Cultura

Crónica taurina de San Fermín: seis estocadas redondas, siete orejas

(Foto: Efe).

TOROS

Inés Montano | Martes 11 de julio de 2023

Los seis toros de Fuente Ymbro fueron rematados por seis estocadas sin uso de descabello. La corrida fue esmeradamente elegida: destacadas hechuras, variados pelajes y seria cornamenta. Sin embargo, no sobrados de fuerza, el tercio de varas fue un mero tramite para cumplir el reglamento. Los toros mejor lidiados fueron de Miguel Ángel Perera: tanto él como su cuadrilla mimaron a los astados para que llegaran a la muleta sin resabios y con empuje. A veces me pregunto, ¿por qué será que las mismas ganaderías no llevan a Las Ventas las corridas tan rematadas incluyendo a los sobreros?

Holgazán (1º 11/17), un precioso jabonero, al perseguir el capote resbaló, dejando claro que tenía más intención que fuerza. Las banderillas no le sentaron nada bien: escarbó, se dolió y marcó clara querencia hacia los chiqueros. La primera tanda de rodillas con pases cambiados por la espada, de mucho arrimo, abrochada por un pase de pecho barriendo los lomos. El bicorne acude por ambos pitones y se cuaja una faena superior: sin variar el terreno, sin dejarse enganchar ni un muletazo, adornándose con unos molinetes de rodillas y unas bernardinas. El matador entró muy derecho, dejándose enganchar. Rueda sin puntilla. Una oreja. Bronca al presidente por no conceder otro trofeo.

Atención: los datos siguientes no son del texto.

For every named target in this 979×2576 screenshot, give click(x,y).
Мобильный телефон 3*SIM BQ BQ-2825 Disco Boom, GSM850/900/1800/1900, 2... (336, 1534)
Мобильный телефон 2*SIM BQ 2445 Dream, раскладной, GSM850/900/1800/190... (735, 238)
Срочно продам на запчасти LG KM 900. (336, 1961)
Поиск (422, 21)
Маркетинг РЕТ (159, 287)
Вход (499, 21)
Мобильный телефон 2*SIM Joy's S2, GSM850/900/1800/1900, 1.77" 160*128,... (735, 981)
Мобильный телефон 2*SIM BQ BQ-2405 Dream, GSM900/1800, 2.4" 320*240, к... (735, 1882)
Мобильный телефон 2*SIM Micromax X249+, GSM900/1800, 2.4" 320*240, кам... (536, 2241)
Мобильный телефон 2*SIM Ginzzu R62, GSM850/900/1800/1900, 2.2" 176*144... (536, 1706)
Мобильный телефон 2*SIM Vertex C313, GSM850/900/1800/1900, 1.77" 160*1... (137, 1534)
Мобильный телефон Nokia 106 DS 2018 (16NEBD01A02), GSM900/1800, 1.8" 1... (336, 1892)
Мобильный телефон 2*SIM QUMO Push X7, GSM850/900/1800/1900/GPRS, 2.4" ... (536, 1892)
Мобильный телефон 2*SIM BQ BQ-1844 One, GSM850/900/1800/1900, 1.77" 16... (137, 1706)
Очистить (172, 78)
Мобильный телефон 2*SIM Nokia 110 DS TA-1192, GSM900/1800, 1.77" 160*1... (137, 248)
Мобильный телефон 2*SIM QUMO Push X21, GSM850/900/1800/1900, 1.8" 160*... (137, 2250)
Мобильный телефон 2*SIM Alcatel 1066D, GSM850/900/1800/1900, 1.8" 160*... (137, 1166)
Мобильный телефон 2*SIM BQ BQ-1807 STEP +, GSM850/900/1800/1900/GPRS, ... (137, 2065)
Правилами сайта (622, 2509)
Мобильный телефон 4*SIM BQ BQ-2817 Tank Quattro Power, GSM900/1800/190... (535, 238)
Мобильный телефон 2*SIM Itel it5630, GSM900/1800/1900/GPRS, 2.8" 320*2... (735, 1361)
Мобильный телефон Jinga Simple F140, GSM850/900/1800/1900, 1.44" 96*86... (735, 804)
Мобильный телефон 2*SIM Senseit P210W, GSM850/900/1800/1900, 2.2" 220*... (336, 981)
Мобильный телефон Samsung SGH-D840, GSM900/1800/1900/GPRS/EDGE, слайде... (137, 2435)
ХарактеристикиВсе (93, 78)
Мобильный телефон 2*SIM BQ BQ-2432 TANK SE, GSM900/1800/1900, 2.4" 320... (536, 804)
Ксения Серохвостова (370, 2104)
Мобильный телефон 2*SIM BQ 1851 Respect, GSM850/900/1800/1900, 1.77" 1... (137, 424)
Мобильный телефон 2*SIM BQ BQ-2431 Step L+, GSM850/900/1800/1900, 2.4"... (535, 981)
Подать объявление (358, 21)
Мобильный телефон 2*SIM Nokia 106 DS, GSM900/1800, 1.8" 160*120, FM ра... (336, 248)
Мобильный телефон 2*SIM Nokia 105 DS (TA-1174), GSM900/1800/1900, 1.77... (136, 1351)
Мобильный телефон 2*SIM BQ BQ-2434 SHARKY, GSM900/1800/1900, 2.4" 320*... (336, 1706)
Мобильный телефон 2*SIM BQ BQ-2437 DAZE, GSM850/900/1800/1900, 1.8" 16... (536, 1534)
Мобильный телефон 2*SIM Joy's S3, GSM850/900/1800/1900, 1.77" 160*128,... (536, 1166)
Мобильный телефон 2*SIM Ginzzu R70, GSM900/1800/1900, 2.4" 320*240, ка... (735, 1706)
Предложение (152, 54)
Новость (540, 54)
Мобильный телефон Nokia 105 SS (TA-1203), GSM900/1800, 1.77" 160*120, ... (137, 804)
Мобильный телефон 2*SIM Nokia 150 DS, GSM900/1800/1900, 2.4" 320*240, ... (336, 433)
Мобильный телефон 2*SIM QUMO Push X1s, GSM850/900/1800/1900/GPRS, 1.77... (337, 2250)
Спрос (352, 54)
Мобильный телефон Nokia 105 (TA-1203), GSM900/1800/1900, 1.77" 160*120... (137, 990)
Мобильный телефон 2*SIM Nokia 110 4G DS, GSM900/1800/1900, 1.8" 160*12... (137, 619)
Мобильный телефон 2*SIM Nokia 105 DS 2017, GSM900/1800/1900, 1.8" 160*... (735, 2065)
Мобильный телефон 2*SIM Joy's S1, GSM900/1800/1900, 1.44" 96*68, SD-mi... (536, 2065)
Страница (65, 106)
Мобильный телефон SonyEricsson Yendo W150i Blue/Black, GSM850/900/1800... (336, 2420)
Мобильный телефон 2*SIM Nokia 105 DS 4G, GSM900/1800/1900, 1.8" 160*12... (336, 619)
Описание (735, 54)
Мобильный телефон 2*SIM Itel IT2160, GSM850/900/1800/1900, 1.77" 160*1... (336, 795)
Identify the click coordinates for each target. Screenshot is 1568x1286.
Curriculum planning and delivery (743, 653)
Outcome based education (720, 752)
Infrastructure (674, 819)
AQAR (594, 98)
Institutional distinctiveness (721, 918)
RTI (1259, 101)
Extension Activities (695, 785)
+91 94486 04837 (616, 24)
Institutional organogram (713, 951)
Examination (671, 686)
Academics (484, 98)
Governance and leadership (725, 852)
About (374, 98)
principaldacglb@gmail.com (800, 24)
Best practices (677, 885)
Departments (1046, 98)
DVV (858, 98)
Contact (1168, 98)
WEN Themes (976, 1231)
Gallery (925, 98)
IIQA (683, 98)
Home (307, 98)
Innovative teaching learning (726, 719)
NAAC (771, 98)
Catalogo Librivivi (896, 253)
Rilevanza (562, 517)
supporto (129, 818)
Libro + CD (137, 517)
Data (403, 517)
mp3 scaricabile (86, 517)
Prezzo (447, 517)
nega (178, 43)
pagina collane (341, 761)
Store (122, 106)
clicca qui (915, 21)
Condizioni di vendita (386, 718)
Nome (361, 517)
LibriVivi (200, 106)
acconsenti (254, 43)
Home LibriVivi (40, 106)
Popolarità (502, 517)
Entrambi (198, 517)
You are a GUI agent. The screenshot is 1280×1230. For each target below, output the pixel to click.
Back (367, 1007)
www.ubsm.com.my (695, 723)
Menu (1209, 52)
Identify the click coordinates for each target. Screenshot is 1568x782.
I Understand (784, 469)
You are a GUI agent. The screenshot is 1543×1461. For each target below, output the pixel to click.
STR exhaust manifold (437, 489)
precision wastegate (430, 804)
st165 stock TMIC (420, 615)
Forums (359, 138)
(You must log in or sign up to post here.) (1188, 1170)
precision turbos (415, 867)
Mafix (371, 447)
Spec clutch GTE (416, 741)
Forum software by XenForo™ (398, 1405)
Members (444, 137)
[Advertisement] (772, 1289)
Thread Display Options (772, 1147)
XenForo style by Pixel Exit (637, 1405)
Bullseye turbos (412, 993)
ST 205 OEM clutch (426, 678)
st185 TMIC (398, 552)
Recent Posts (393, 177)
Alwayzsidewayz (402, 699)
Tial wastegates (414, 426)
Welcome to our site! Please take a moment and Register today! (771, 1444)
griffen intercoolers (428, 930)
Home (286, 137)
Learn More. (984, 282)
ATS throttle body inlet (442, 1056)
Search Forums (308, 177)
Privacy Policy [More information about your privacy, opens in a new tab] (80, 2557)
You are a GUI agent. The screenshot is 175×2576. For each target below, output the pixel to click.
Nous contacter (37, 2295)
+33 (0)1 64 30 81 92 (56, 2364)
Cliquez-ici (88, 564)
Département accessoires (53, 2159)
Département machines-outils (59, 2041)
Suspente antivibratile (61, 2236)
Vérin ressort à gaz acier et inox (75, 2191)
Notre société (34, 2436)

A su segundo, Pelícano (4º 9/18), Perera comenzó a templar desde los primeros capotazos. El comienzo explosivo para llamar la atención al público: andando de rodillas desde el tercio, aguantando un arrimón. Aunque la primera tanda se llenó de enganchones, Perera supo resolver esta dificultad: la faena de toreo suave, templado, de mano baja, exigiendo al toro la entrega y eliminando las distancias. Las tandas por ambos pitones, rematadas con pases superiores. El toro de gran fijeza y noble, acaba entregado. La estocada entera, un poco trasera.

Daniel Luque tuvo que ponerlo todo por su parte, su lote llego muy deslucido a la franela. Lo mejor de Pijotero (2º 10/17) fue la estocada que aunó la ejecución y esmerada colocación, aunque la presidencia no la premio. El burel tenía unas hechuras y una cabeza imponente, sin embargo, pero embestía con sosería incurable: esperando mucho y sin humillar la testuz. Luque intento ajustarse para sacar alguna chispa de emoción, pero el toro protestó y cabeceó. En uno de estos trances dio un golpe fuerte en el muslo, lo que Luque tomó por acicate: desafió al morlaco cruzando en su cara. Una ovación. La oreja llegó con Judío (5º 2/19) de mucho morrillo y seria expresión. La embestida resultó deslucida: a tirones, con cabeza alta, saliendo del embroque sin intención de continuidad. Luque se arrimaba buscando pases entre cánticos del público distraído. Demuestra mucha disposición y rematando con luquesinas y un desplante. La espada magnífica. Una oreja más que merecida.

Vivales (3º 12/18), aunque recorre la plaza mostrando su desinterés hacia los capotes, finalmente se entrega al capote de Ginés Marín. Los pases de rodillas para avivar al público y hace las tandas largas, concediendo mucho tiempo al toro. Al natural el toro se quedó parado o acortando la embestida. Marín se impone a sus protestas y cabeceos y logra unos pases limpios. Al final, se queda entre pitones provocando al marmolillo que quedó del bicho. Una estocada fulminante. Una oreja. Retama (6º 9/17) se encampanó para observar lo que sucedía a su alrededor. Ginés le planteó la faena en los medios, contrarrestando su querencia a los chiqueros, pero el toro protestaba o se perdía las manos. Las mejores tandas se ejecutaron cerca del tercio, donde el diestro se adornó con molinetes, un afarolado y remató por bernardinas de mucha exposición. La espada entera. Dos generosas orejas.